I will, however, be leaving my desk at 10 am to go to the Invasion Day rally in Naarm on Wurundjeri Country (some people know it as Melbourne), held across all major capital cities, to add my voice and my feet to the growing number of Australians calling on our government to change the date. I moved to Naarm mid-last year from Garramilla (Darwin), on Larrakia Country, where I’d been living and working for the last five years. In the Top End, it’s near impossible not to feel connected to 60,000-odd years of rich Aboriginal heritage (which makes the mere 30 years that January 26 has been a national public holiday feel piddly in comparison). In Melbourne, I have been feeling lost, unsure of where I belong and how I fit into my new community. I will be turning to the rally to once again be guided by the long lineage of staunch First Nations activism in this country. I will be doing what my wonderful parents taught me to do best – respect my Elders – except this time, I’m following the strong, determined First Nations Elders of this continent in their calls to reject January 26 as a day of celebration (and change the date).

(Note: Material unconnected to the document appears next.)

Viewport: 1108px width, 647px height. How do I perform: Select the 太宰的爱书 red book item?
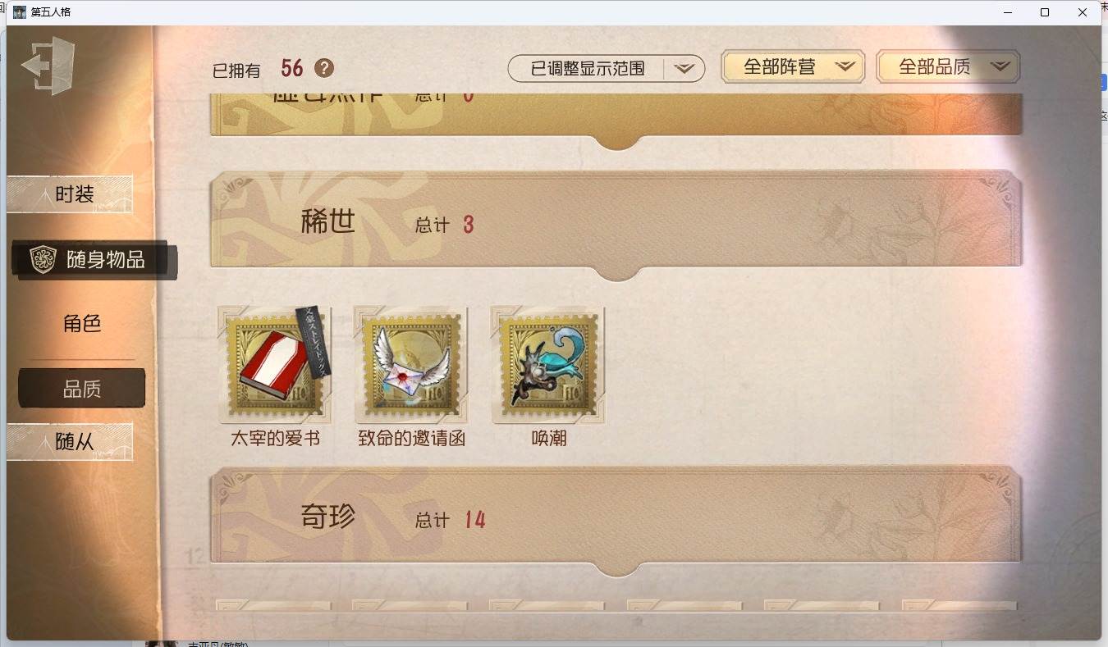click(x=275, y=365)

Now to head to Woolies to pick up some supplies for snacks after the rally. Maybe I’ll stop off at Aldi and Kmart on the way home too, just to really p*ss off Peter Dutton.

*Woolworths, Aldi, Kmart and Big W have elected not to stock any ‘Australia Day’ merchandise this year. Coles, on the other hand, is still stocking said merchandise. Thankfully my parents raised a Woolies girl.